The use of the acid chloride and tin(IV) chloride (SnCl4) allows significantly shorter reaction times than the Friedel-Crafts acylation with 4-phenylbutanoic acid.

4-Phenylbutanoic acid chlorides with electron-donating groups can be cyclized to 1-tetralones under mild reaction conditions in yields greater than 90% using the strong hydrogen-bonding solvent hexafluoroisopropanol (HFIP).

The AlCl3-catalyzed acylation of benzene with γ-butyrolactone produces 1-tetralone.

Reactions
1-Tetralone can be reduced via a Birch reduction with lithium in liquid ammonia to 1,2,3,4-tetrahydronaphthalene. The keto group can also be reduced to a secondary alcohol giving 1-tetralol, when a modified process is applied, using the addition of aqueous ammonium chloride solution after evaporation of the ammonia.

With calcium in liquid ammonia, 1-tetralone is reduced to 1-tetralol at -33 °C in 81% yield.

The methylene group in α-position to the keto group is particularly reactive and can be converted with formaldehyde (in the form of the trimeric trioxane) to 2-methylene-1-tetralone in the presence of the trifluoroacetic acid salt of N-methylaniline with yields up to 91% .

The 2-methylene ketone is stable at temperatures below -5 °C, but fully polymerizes at room temperature within 12 hours.
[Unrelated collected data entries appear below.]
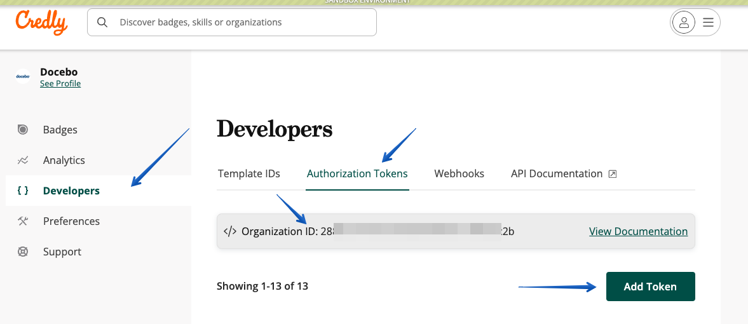Viewport: 748px width, 324px height.
Task: Click the Docebo organization logo thumbnail
Action: 23,77
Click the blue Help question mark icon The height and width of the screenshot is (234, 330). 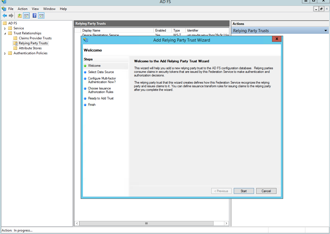pyautogui.click(x=35, y=16)
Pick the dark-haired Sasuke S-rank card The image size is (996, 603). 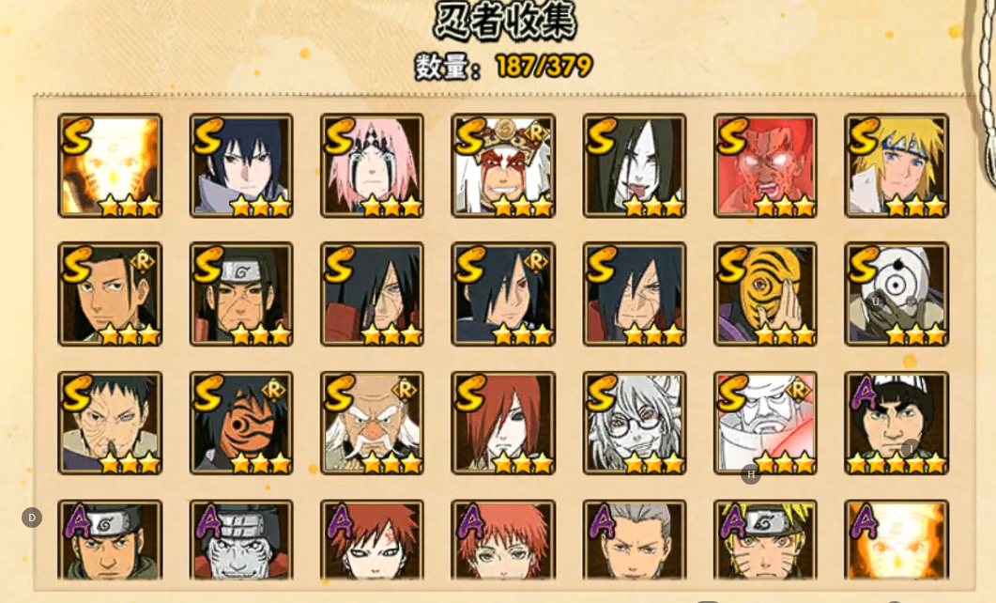coord(240,166)
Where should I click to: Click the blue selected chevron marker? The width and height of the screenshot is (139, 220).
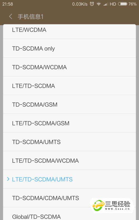click(8, 179)
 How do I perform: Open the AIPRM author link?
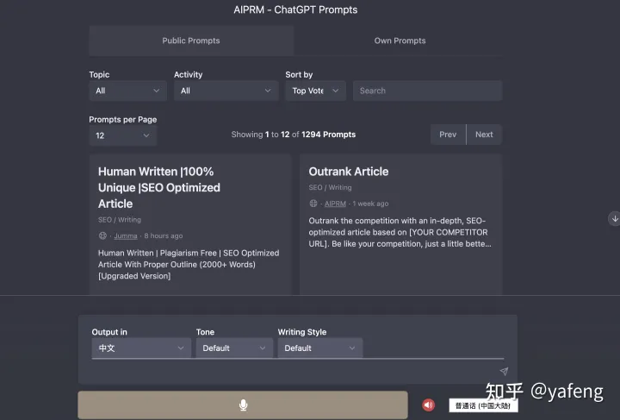pyautogui.click(x=335, y=204)

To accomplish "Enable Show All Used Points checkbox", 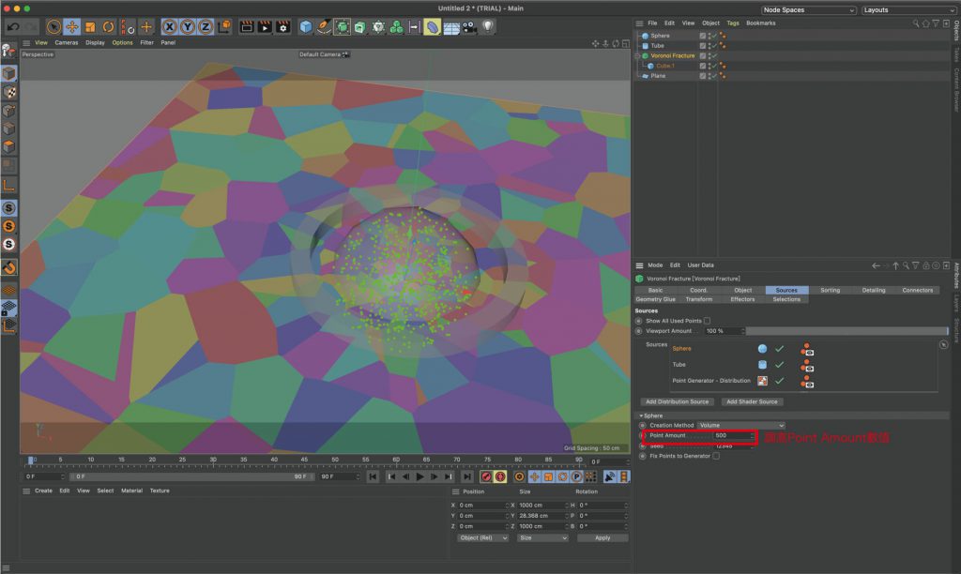I will pos(707,321).
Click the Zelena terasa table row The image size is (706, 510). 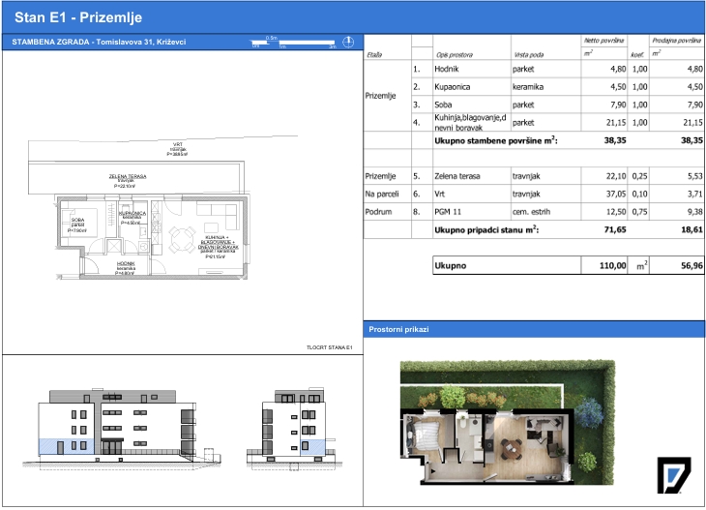[534, 176]
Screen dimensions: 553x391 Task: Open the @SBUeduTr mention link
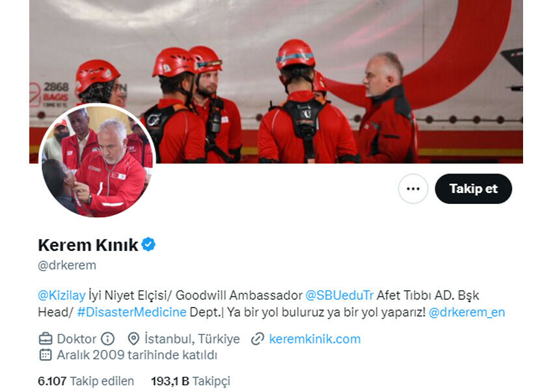339,295
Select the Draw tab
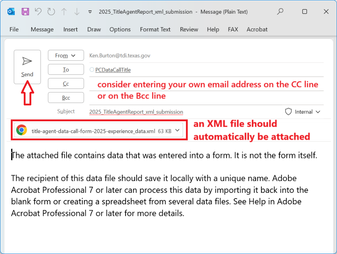The image size is (337, 254). [94, 30]
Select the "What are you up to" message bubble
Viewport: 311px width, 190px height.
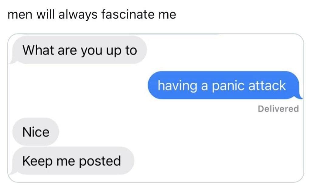click(79, 50)
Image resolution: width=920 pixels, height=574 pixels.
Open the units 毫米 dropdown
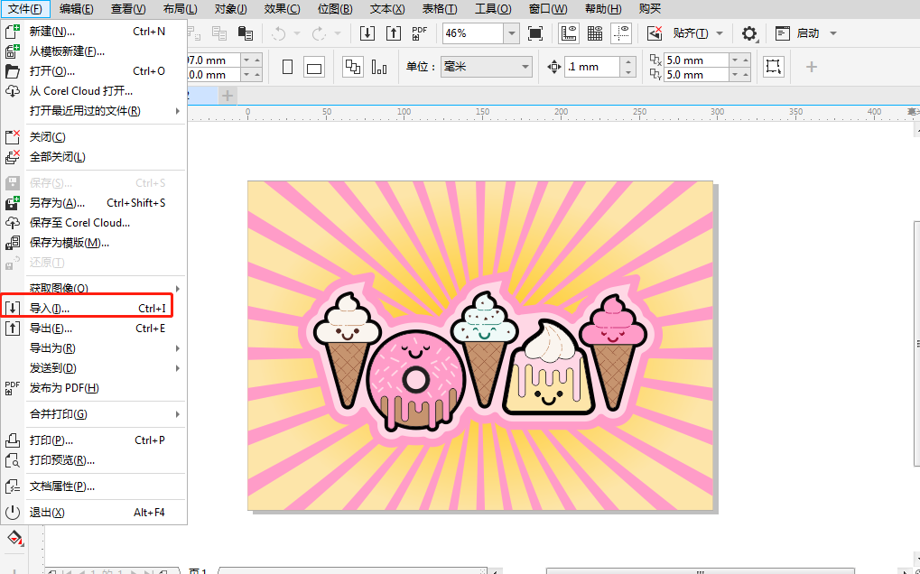pyautogui.click(x=525, y=67)
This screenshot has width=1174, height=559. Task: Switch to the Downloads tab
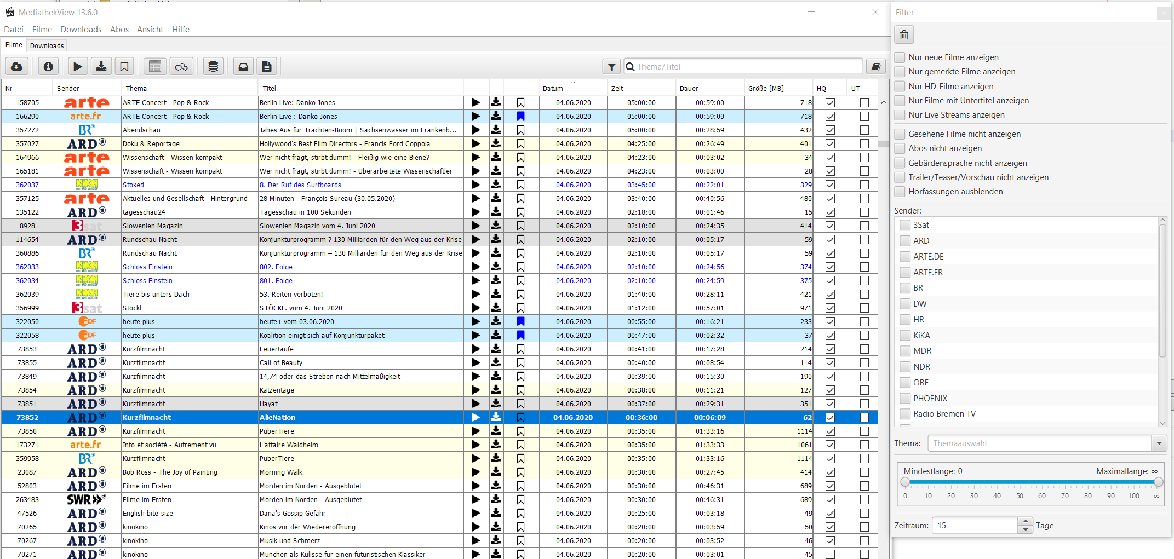(47, 45)
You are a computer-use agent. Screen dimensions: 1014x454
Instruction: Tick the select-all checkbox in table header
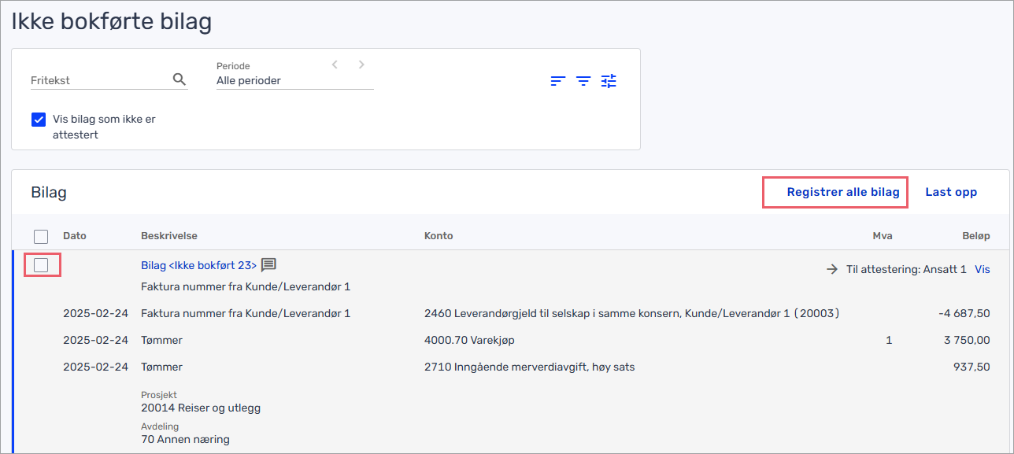pyautogui.click(x=41, y=236)
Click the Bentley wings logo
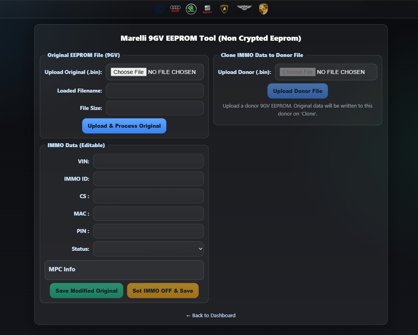418x335 pixels. pos(244,9)

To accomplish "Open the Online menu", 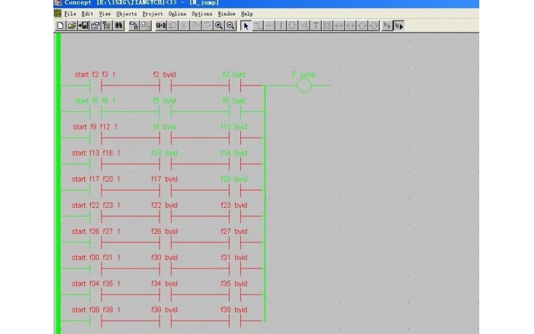I will pos(178,13).
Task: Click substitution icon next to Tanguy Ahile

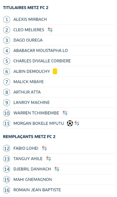Action: tap(48, 158)
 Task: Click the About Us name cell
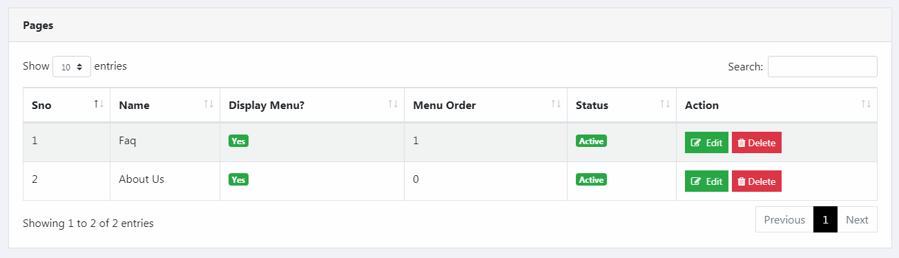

In the Pfitzinger reaction of 1-tetralone with isatin, a compound called tetrofan (3,4-dihydro-1,2-benzacridine-5-carboxylic acid) is formed.

The reactivity of the α-methylene group is also exploited in the reaction of 1-tetralone with methanol at 270-290 °C, which produces via dehydrogenation and formation of the aromatic naphthalene ring system 2-methyl-1-naphthol in 66% yield.

The oxime of 1-tetralone reacts with acetic anhydride leading to aromatization of the cycloalkanone ring.  The resulting N-(1-naphthyl)acetamide has biological properties akin to those of 2-(1-Naphthyl)acetic acid as a synthetic auxin.

The tertiary alcohol formed in the Grignard reaction of 1-tetralone with phenylmagnesium bromide reacts with acetic anhydride upon elimination of water to 1-phenyl-3,4-dihydronaphthalene, which is dehydrated with elemental sulfur in an overall yield of about 45% to 1-phenylnaphthalene.

The ruthenium(II)-catalyzed arylation of 1-tetralone using phenyl boronic acid neopentyl glycol ester gives 8-phenyl-1-tetralone in up to 86% yield.

With 5-aminotetrazole and an aromatic aldehyde, 1-tetralone reacts in a multi-component reaction under microwave irradiation to form a four-membered heterocyclic ring system.

Applications
By far the most important application of 1-tetralone is in the synthesis of 1-naphthol by aromatization, e.g. upon contact with platinum catalysts at 200 to 450 °C.

1-Naphthol is the starting material for the insecticides carbaryl and the beta-blockers propranolol.

Safety
Toxicological studies were dermally performed with rabbits, with an LD50 of 2192 mg·kg−1 body weight being observed.